Le fascisme italien et la conquête du pouvoir

Photo reprise ici https://www.nationalgeographic.fr/histoire/histoire-de-france-raids-vikings-en-france-que-reste-t-il-des-grandes-invasions

Lors d’un précédent billet, j’avais esquissé à grand traits l’histoire du fascisme italien. Je poursuis ici son histoire, toujours à partir du résumé qu’en fait Emilio Gentile dans le premier chapitre de son ouvrage « Qu’est-ce que le fascisme? »

Nous avions laissé les choses en 1920. C’est à cette époque que s’est formé et fait connaître le « squadrisme », le fer de lance du fascisme. Réagissant à une vague d’occupations d’usines par les syndicats, les squadras, groupes fascistes organisés militairement, menèrent une série d’attaques pour casser ces mouvements. Ils y gagnèrent la sympathie de la bourgeoisie et des classes moyennes qui craignaient « le danger bolchévique ». Le fascisme avait donc ses deux composantes organisationnelles et stratégiques : un parti politique et une nébuleuse de groupes violents pour casser ses ennemis politiques et se faire craindre.

Un moment clé arrive aux élections de mai 1921 où la nouvelle ascension du fascisme se traduit par le gain de 35 siècles « à l’issu d’une campagne électorale entachée de violences ». (p.33) Le président libéral Giovanni Giolitti avait favorisé ces gains en fournissant un certain appui aux fascistes. Son calcul était fondé sur la croyance que la violence squadriste disparaîtrait avec l’entrée des fascistes au parlement. La manoeuvre échoua (Mussolini se déclara après les élections fondamentalement républicain – donc antimonarchistes, contre Giolitti associé à un parti politique appuyant la monarchie constitutionnelle – ). Giolitti abandonna le pouvoir et les violences squadristes se poursuivirent contre les socialistes, les communistes, les républicains et les populistes.

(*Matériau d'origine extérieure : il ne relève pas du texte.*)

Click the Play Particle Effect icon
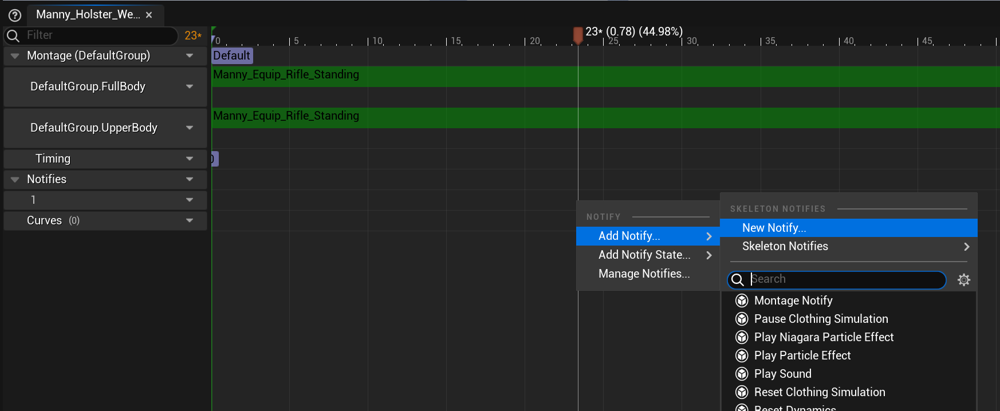The width and height of the screenshot is (1000, 411). (741, 355)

À ce point arrive une crise de croissance du fascisme. Son développement rapide, au sein d’un mouvement dont l’organisation n’était pas spécialement centralisée, avec favorisé l’émergence de nombreux chefs provinciaux, leaders du squadrisme, qui prétendaient avoir joué un rôle plus important dans la diffusion du mouvement que le fondateur des Faisceaux de combat. De plus, avec la fin du Biennio Rosso et le déclin du parti socialiste, la popularité des fascistes commençait à s’effriter, la justification de ses violences se faisant moins crédible aux yeux de ceux qui les avaient d’abord supporté au nom d’une « saine réaction ». Un temps, Mussolini fut tenté d’adhérer à un « pacte de pacification » à l’initiative du gouvernement, avec les socialistes et les dirigeants du syndicat CGL, un pacte destiné à solidifier la place du fascisme au sein du parlementarisme. Les chefs provinciaux squadriste s’opposaient à cette pacification. Le crise entre le futur dictateur et les leaders provinciaux se solda par un compromis, Mussolini se faisant accepter comme Duce (chef, fonction plus symbolique qu’organisationnelle), tandis que le pacte de pacification fut abandonné. Les sections de combat, elles, furent intégrées au parti. Mussolini espérait y trouver un plus grand contrôle sur celles-ci, mais les sections provinciales conservèrent encore un bon moment leur autonomie de facto.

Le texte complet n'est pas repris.